Your output should be the lines below from the one with "This screenshot has width=1453, height=837." through the one with "Given: Click the ログイン情報を保存する label text", copied exactly, pictures excluded.
%%
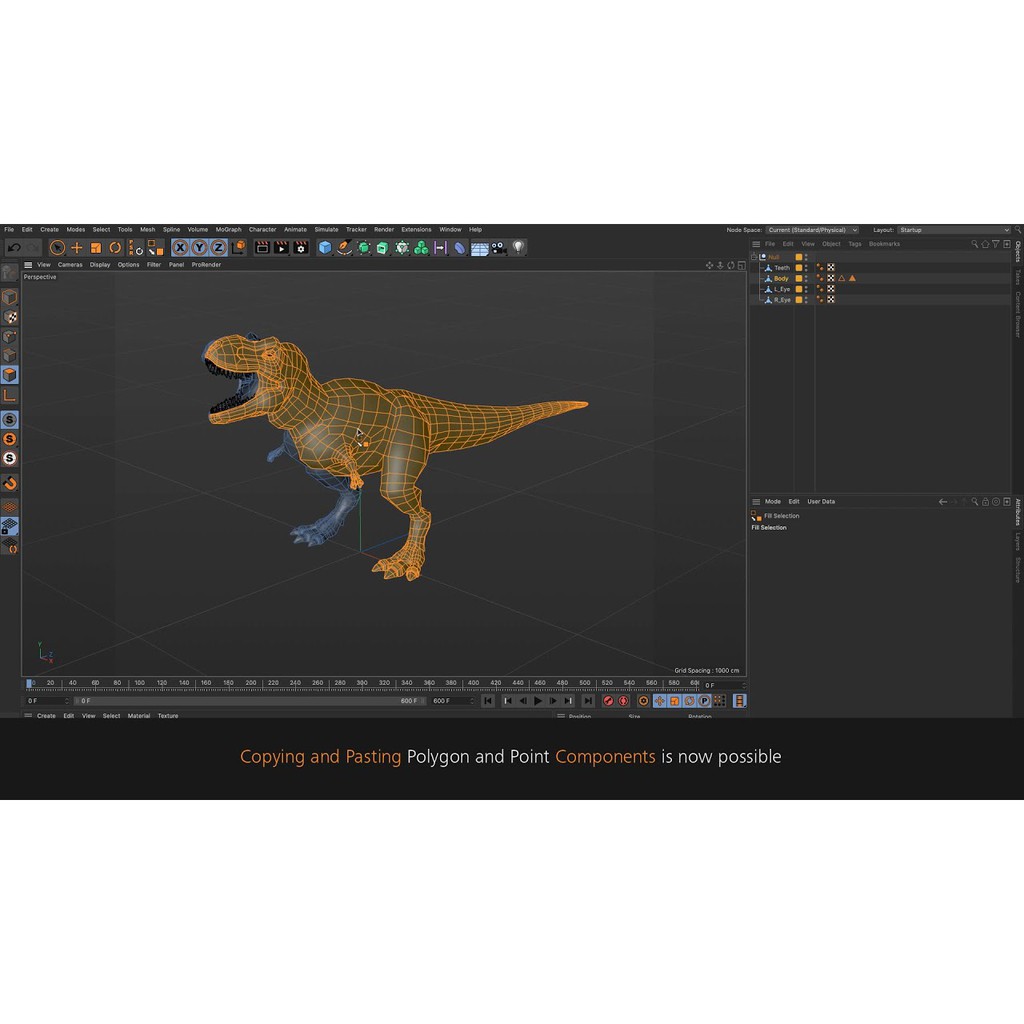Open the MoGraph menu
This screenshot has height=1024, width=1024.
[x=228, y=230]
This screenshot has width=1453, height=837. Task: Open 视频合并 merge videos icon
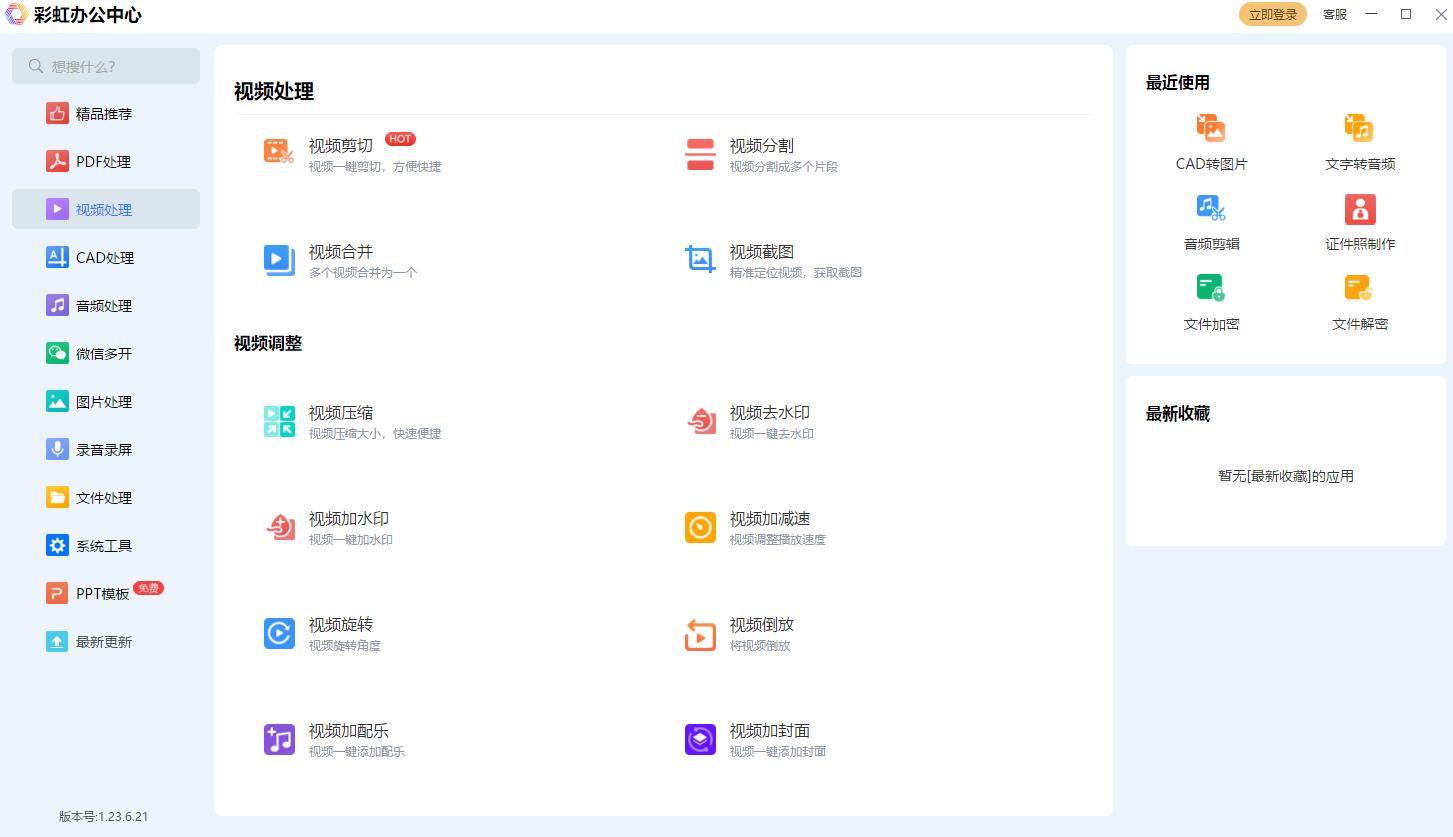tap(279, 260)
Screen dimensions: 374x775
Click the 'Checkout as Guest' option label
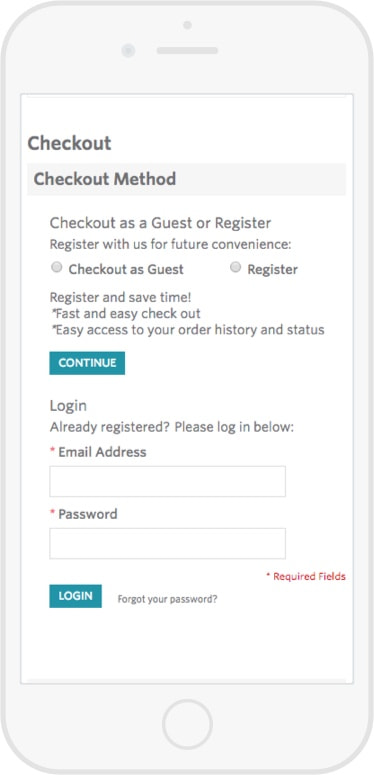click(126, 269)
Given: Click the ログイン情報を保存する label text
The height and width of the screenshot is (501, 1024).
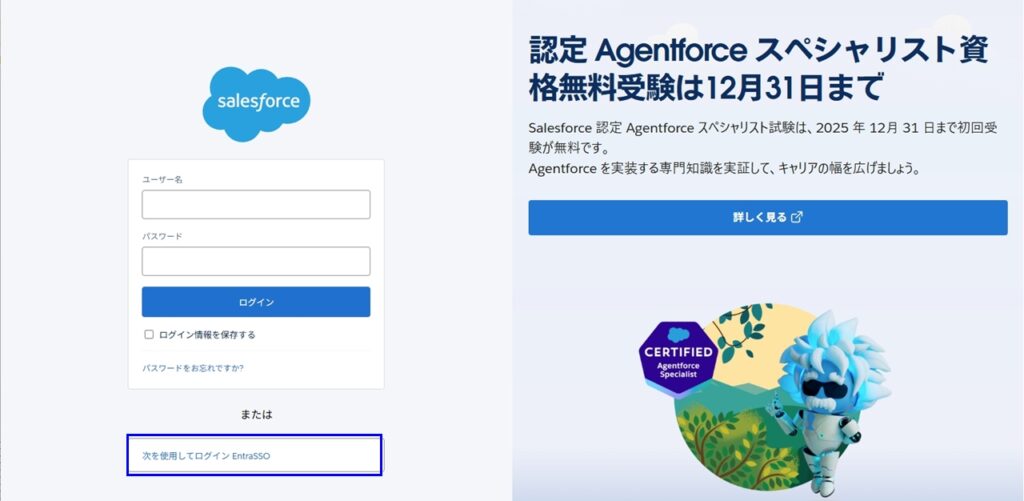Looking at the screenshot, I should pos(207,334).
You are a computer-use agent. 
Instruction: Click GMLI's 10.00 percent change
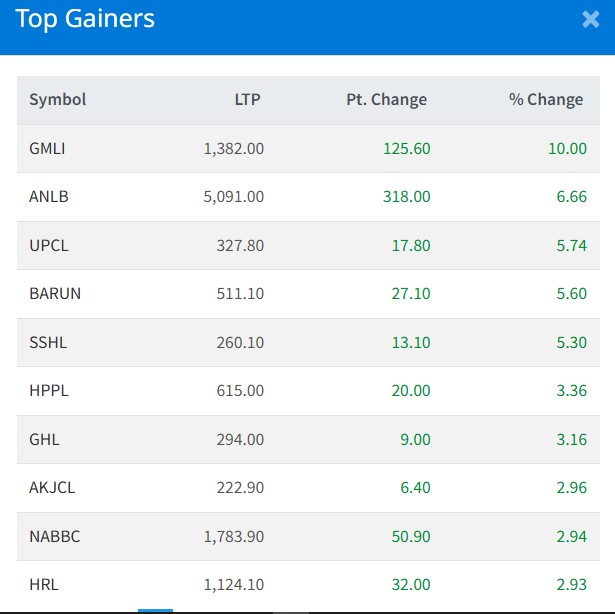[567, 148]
%%
# Expected answer
This screenshot has width=1453, height=837. Task: Open 视频合并 merge videos icon
tap(279, 260)
Screen dimensions: 374x775
Click the 'Checkout as Guest' option label
click(126, 269)
Given: Click the ログイン情報を保存する label text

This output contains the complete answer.